Aufgabenstellung:
- A) Wie viel wiegt laut dem Text über Neodym-Lautsprecher der Deluxe Reverb aus Fenders Tone-Master-Serie?
- B) Schreiben Sie aus dem Text über Neodym-Lautsprecher die Stelle ab, die mit „(Bild: Udo Pipper)“ beginnt und mit „kleinsten Abmessungen bieten.“ endet.

Vorgegebener Text:
▼
(Bild: Udo Pipper)
Seit circa 20 Jahren erobert eine neue Technik den Lautsprecher-Markt. Die Rede ist von Neodym-Magneten, die aufgrund ihrer enormen Stärke bei gleichzeitig geringem Gewicht hohe Leistungen bei kleinsten Abmessungen bieten.
Ich kann mich noch gut an einen Workshop zu diesem Thema bei einem großen Lautsprecher-Hersteller erinnern. Dort gab man mir am Konferenztisch einen kleinen Metallbarren, während mir gegenüber etwa zwei Meter entfernt der grinsende Firmenchef saß und einen kleinen Neodym-Magneten mit dem Finger festhielt. Nach einer eindringlichen Vorwarnung ließ er den Magneten los, worauf dieser wie eine Pistolenkugel zu mir herübersauste und mit einem heftigen Schlag auf meinen Metallbarren stieß. Der Auffordung, den Magneten wieder vom Metall zu trennen, konnte ich nicht nachkommen, denn der klebte so fest daran, dass das völlig unmöglich schien.
Mit dieser eindrucksvollen Demonstration sollte ein neues Lautsprecher-Zeitalter eingeläutet werden. Von nun an konnte man auch den kleinsten Lautsprechern in Kopfhörern, Autotüren, schmalsten Klangsäulen und natürlich sämtlichen Smart-Geräten enorme Leistungsreserven bescheren. Auch Gitarrenlautsprecher waren bald an der Reihe, denn hier war es vor allem das Gewicht, das zu verführerisch leichten Combo-Amps führte. Neodym-Lautsprecher wiegen im Schnitt nur ein Drittel eines herkömmlichen Lautsprechers mit Ferrit-Magnet.
Lange Zeit begegneten viele Musiker dieser neuen Technik jedoch mit Skepsis. Vor allem, weil kaum jemand die Gelegenheit fand, einen Neodym-Lautsprecher zu hören. Die Industrie baute auch weiter auf Alnico- und Ferrit-Systeme, die in erster Linie ihren historischen Vorbildern und damit ganz bestimmten Klangvorstellungen nacheifern sollten.
Diese Zeit scheint nun vorüber. Immer mehr Verstärkerhersteller öffnen sich dieser Technik, auch weil die Musiker begleitend mit Modeling- und Digitaltechnik offenbar keine Berührungsängste mehr zeigen. So baut etwa Fender in die neue Tone-Master-Amp-Serie ausschließlich Neodym-Lautsprecher ein. Der Deluxe Reverb aus dieser Serie wiegt damit gerade mal 11 kg.
Gegenüber der Herstellung solcher Seltenen-Erde-Metalle äußerte ein Kollege von mir schon vor einigen Jahren Bedenken, denn dabei werden allerlei umweltbelastende Giftstoffe frei, die nur noch schwer abbaubar sind. Lieferant solcher Rohstoffe ist vor allem China (über 90 Prozent des Weltmarktes von circa 20.000 Tonnen), wo das Umweltbewusstsein bekanntlich vergleichsweise bescheiden ausgeprägt ist. So gesehen müssten wir dann eigentlich alle Rohstoffe aus dieser Region verteufeln oder gar nicht erst importieren. Auch in sämtlichen Computern, Tablets und Smartphones stecken solche Problemrohstoffe, die so gar nicht zu unseren Klima- und Umweltzielen passen wollen. Und dennoch nutzen wir alle solche Materialien. Wie so oft haben neue Technologien auch ihre Kehrseiten.
▲
Vorliegende Daten:
▼
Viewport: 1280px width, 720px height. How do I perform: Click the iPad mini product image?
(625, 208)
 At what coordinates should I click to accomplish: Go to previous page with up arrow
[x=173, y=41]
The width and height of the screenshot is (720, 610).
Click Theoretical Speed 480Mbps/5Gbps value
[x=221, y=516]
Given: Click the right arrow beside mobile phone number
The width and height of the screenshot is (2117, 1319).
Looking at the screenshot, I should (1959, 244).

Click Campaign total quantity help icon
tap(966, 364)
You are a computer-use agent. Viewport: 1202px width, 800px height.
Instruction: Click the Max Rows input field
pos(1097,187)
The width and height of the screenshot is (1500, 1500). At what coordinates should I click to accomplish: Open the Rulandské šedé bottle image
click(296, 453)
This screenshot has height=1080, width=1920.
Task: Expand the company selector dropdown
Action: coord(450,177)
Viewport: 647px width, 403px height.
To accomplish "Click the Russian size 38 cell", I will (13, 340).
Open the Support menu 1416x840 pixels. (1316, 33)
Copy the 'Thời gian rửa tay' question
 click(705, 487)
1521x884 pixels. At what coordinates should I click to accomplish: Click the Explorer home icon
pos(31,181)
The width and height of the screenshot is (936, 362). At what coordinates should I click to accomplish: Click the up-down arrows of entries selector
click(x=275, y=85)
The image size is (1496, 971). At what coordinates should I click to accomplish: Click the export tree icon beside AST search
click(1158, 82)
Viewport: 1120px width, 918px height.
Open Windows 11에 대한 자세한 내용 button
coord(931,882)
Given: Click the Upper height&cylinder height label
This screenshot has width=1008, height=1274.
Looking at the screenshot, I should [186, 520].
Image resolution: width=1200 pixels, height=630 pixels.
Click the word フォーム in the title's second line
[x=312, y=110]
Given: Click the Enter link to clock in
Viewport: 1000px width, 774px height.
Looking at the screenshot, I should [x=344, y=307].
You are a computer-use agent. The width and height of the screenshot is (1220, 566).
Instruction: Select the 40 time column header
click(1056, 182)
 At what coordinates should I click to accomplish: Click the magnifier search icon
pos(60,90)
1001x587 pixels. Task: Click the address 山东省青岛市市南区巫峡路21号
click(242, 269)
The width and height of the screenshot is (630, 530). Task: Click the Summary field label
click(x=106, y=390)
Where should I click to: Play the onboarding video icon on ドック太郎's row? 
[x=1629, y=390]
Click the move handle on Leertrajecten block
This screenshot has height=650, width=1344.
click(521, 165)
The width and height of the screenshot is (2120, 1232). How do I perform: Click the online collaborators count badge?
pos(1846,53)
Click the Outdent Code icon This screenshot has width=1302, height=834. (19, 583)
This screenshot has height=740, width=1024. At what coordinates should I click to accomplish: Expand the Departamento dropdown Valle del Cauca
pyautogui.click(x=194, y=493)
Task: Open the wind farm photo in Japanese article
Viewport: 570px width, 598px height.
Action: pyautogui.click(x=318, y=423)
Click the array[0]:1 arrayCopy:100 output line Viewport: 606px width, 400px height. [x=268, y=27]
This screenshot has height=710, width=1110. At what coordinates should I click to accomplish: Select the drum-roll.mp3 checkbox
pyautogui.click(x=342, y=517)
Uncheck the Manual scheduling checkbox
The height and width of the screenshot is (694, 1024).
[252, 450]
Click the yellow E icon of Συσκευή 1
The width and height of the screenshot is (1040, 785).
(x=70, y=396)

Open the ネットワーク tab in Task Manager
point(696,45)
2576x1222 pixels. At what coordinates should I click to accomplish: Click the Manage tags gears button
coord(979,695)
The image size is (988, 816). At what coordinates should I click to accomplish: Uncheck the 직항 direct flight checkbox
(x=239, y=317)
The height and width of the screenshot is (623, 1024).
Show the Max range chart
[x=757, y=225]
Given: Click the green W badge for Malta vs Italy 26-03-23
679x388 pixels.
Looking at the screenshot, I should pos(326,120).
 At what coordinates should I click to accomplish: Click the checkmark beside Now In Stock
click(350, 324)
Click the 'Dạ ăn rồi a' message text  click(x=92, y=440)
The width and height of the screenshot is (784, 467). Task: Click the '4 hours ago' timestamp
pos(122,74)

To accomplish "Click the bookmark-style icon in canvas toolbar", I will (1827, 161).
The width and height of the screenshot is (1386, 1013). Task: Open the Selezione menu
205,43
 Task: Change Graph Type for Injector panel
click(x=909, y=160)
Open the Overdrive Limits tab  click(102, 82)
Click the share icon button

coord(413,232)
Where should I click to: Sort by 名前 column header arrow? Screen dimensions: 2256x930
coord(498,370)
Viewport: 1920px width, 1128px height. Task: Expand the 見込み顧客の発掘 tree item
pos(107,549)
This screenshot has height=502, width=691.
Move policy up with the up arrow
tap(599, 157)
▲
Antworten in Reihenfolge:
- A) Er wiegt gerade mal 11 kg.

- B)
(Bild: Udo Pipper)
Seit circa 20 Jahren erobert eine neue Technik den Lautsprecher-Markt. Die Rede ist von Neodym-Magneten, die aufgrund ihrer enormen Stärke bei gleichzeitig geringem Gewicht hohe Leistungen bei kleinsten Abmessungen bieten.